* Given problem 1: In the article on Beth Kulkarni, how many families does Temple Times reach?
* Given problem 2: Reproduce the article on Beth Kulkarni from "But soon Beth" up to and including "taking up Hinduism.".
* Given problem 3: Can you shorten the paragraph of the article on Beth Kulkarni that begins "But to local Hindu residents" while keeping its main facts?

* Excerpted text:
....................

|HOME | US EDITION | PERSONALITY|
January 14, 2000
Have Questions About Hinduism: Ask Aunt Beth
A P Kamath
Beth Beckwith was not satisfied with being a devout Methodist. So, she taught at a Sunday School in Stockton in California where she was studying for a degree in physics at the University of the Pacific.
"I was a devout Christian," she says. "But I was never a dogmatic person. Even when I went to church as a child, I used to ask my mother -- 'If God created everything, who created God?' "
When she married Sharad R Kulkarni, a fellow student at Pacifica, in 1965, she did not think much about what religion she would follow.
"He was not very much of a Hindu then," Beth Kulkarni says. "So we hardly discussed anything about religion."
But soon Beth would start wondering about Hinduism, reading books on the religion, visiting temples and ashrams.
"And soon I felt it was the religion meant for me," she says. It was not an overnight development; there were no dramatic stories or incidents that drew her into Hinduism, either. In fact, many Hindus discouraged her from taking up Hinduism.
Her conversion came about "in a natural way," she says. "No one encouraged me to do become a Hindu." Perhaps it was her karmic destiny that led her into the Hindu fold.
"But I knew in my heart and my mind what I wanted," says Beth who is a pillar of Hinduism in Greater Houston today. Her husband, who began discovering the depths of Hinduism with her in the late 1960s, never for a moment felt she could not be as good a Hindu as someone who was born and raised in a Hindu family in India.
The sight of an elderly white woman leading discussions and activities at the Sri Meenakshi Temple and the Vishwa Hindu Parishad in Houston may surprise some newcomers to the city.
But to local Hindu residents, Beth Kulkarni, who was recently elected as the president of the VHP of America's Houston branch, is a strong member of the Hindu parivar. She is also the only non-born-Hindu to have served on the board of the Sri Meenakshi Temple in Houston.
"If there is anybody who doubts that a white person, in fact a white woman, could become an ideal Hindu, Beth's work and example is enough of proof for the doubters," says Vijay Pallod, a local businessman and a rakhi brother to Beth Kulkarni.
"She energizes us with her own enthusiasm and example," he continues. "And often she is a moderating force, constantly reminding us that it is through dialogue and discussion that we could win over those who dislike Hinduism or make fun of it."
In a way, Beth Kulkarni still goes to church. She is the Hindu representative of the interfaith group of the local Catholic diocese and assists the Rothko Chapel in its interfaith programs.
Beth Kulkarni's service to the community in Houston began many years ago with volunteer work in the Hindu Worship Society where she edited the Jyoti newsletter for two years and assisted with the temple's administrative work for several years.
She also began helping in organizing the Janmashtami events in Houston which now get over 5,000 participants.
While working with the Hindus of Greater Houston organization, Dr G S Gopalakrishna, a well-known community leader, encouraged her to accept a position on the board of the Sri Meenakshi Temple on which she served two terms.
She has been editing Temple Times, which reaches 6,000 families, for almost four years and has written and published a temple Visitor's Guide.

....................

* Excerpted data:
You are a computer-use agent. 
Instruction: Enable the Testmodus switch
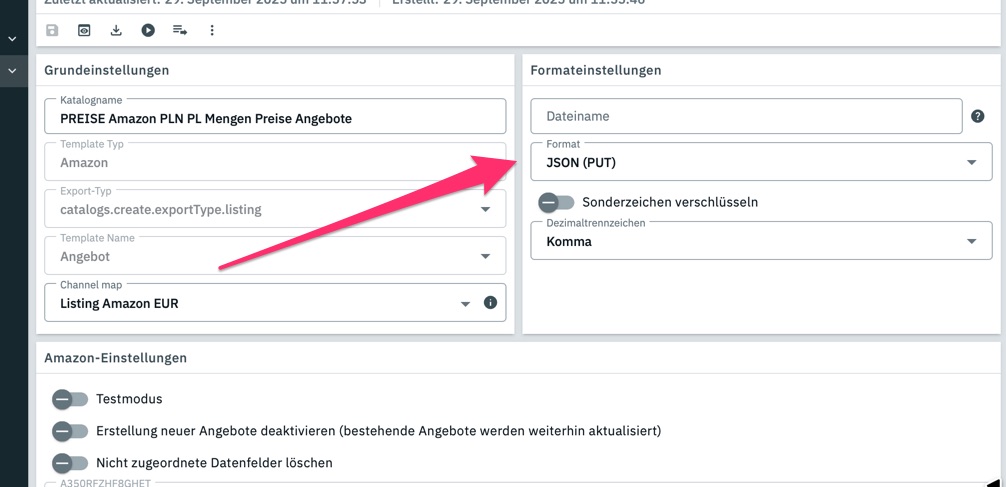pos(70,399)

....................

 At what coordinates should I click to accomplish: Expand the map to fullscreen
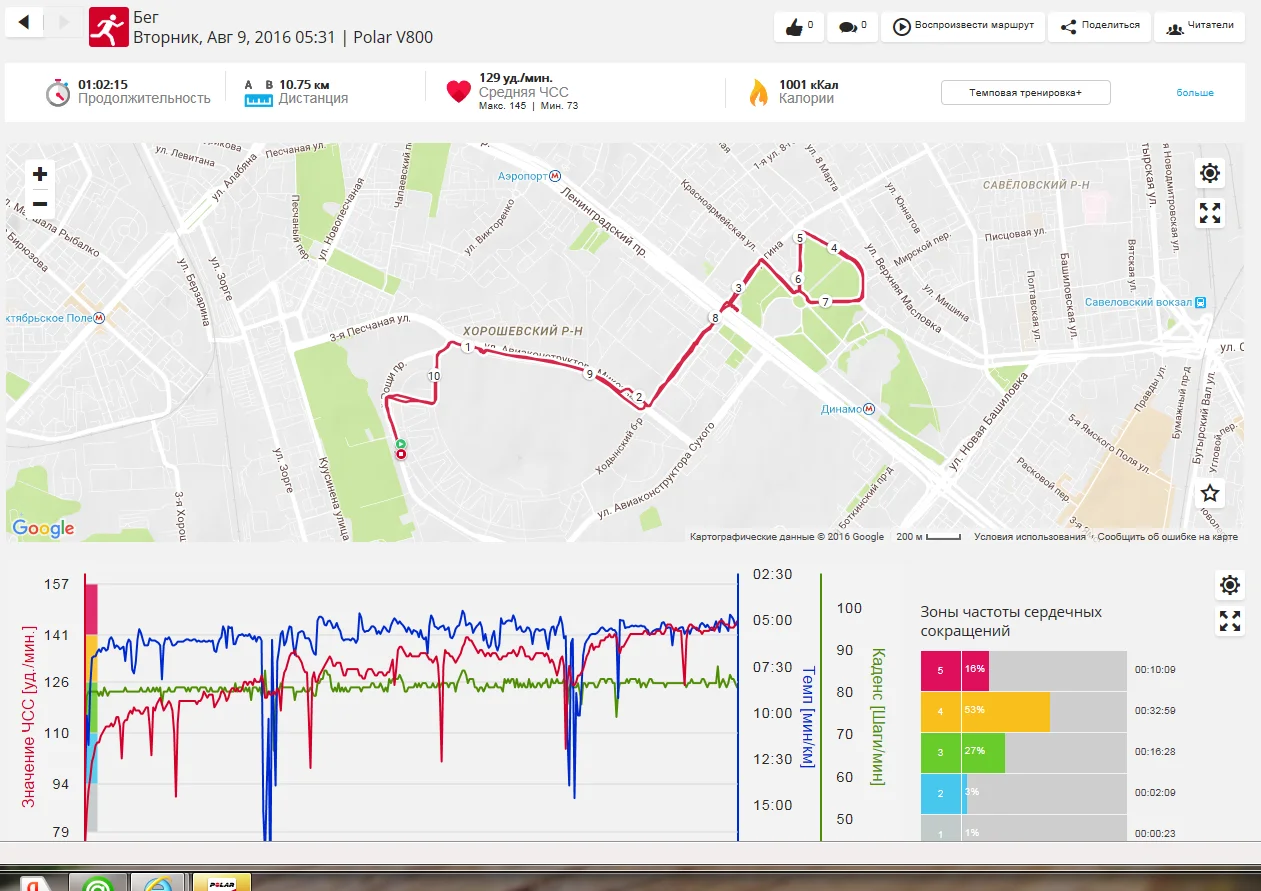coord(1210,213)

....................

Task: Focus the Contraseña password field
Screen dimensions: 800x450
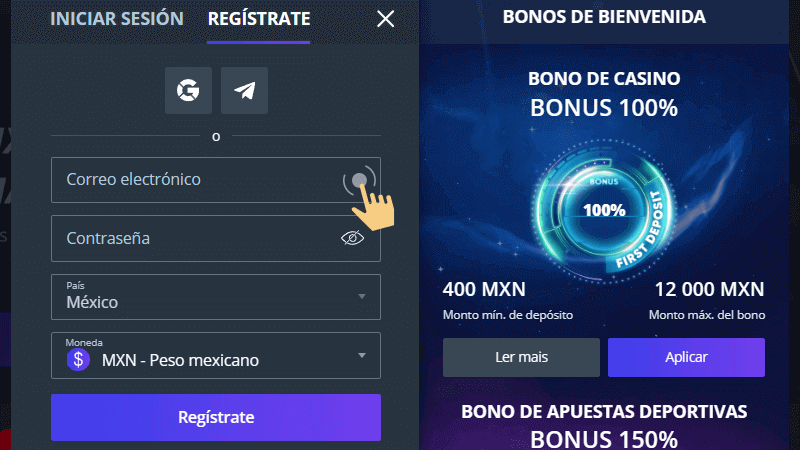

....................

* Final answer 1: 6,000 families

* Final answer 2:
But soon Beth would start wondering about Hinduism, reading books on the religion, visiting temples and ashrams.
"And soon I felt it was the religion meant for me," she says. It was not an overnight development; there were no dramatic stories or incidents that drew her into Hinduism, either. In fact, many Hindus discouraged her from taking up Hinduism.

* Final answer 3: Local Hindus see Beth Kulkarni, recently elected president of the VHP of America's Houston branch, as a strong member of the Hindu parivar. She is also the only non-born-Hindu to have served on the Sri Meenakshi Temple board in Houston.